Mark van Twist, hoogleraar bestuurskunde aan de Erasmusuniversiteit te Rotterdam, hield een mooi filosofisch betoog over de ‘taligheid’ van het beleid. Met taal wordt een beleidsambitie vooraf ‘geframed’. Deze ‘framing’ bepaalt in hoge mate de uitkomsten, de doormeting, de beoordeling achteraf, de verwachtingen. En daar gaat het vaak mis. Dan krijg je brokken. Of je mist in de beoordeling de ‘bijvangsten’ van het gevoerde beleid omdat die niet werden gemeten. Enzovoort. Verwachtingenmanagement is dus geboden. Dat begint met ‘framing’. Een professionele beleidsdienst behoort dat zorgvuldig te doen. Welke taal gebruik ze? Hij illustreerde dit aan de hand van de ‘oorlogstaal’ die Rotterdam de laatste tijd bezigt als het gaat om nieuw beleid: ‘stadsmariniers’, ‘Rotterdam Wet’, ‘beleidsoffensief’, ‘Pact op Zuid’, ‘beleidsarena’. Zulk taalgebruik beïnvloedt de uitkomsten en ook de verwachtingen.

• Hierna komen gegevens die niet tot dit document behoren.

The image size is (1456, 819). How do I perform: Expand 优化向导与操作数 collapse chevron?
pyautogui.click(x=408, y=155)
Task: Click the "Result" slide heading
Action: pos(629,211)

Daarnaast adviseerde hij de flanken van het speelveld op te zoeken. Te vaak wordt kluitjesvoetbal gespeeld. Alle aandacht gaat dan uit naar dat ene beleidsveld. Dat komt onder vuur te liggen. Men wil snel resultaten, terwijl geen snelle resultaten te leveren zijn. Enzovoort. Niet doen, adviseerde hij, zoek de rust op. Maak je beleid saai! Wees ondertussen vasthoudend en volhardend. Zo krijg je veel gedaan.
Zo ging het nog even door. Interessant hoe een discussie op een bestuurskundig niveau kan blijven hangen. In zijn soort erg goed. Maar het ging voorbij aan de zin en onzin van veel beleid. Successen zijn veelal helemaal niet te danken aan beleid, maar aan een autonome ontwikkeling waarop het succesvolle beleid meelift. De andere spreker, Jeroen Hoendersloot, zat dichter bij de waarheid. Veel beleid is niet effectief, niet rationeel en niet efficiënt.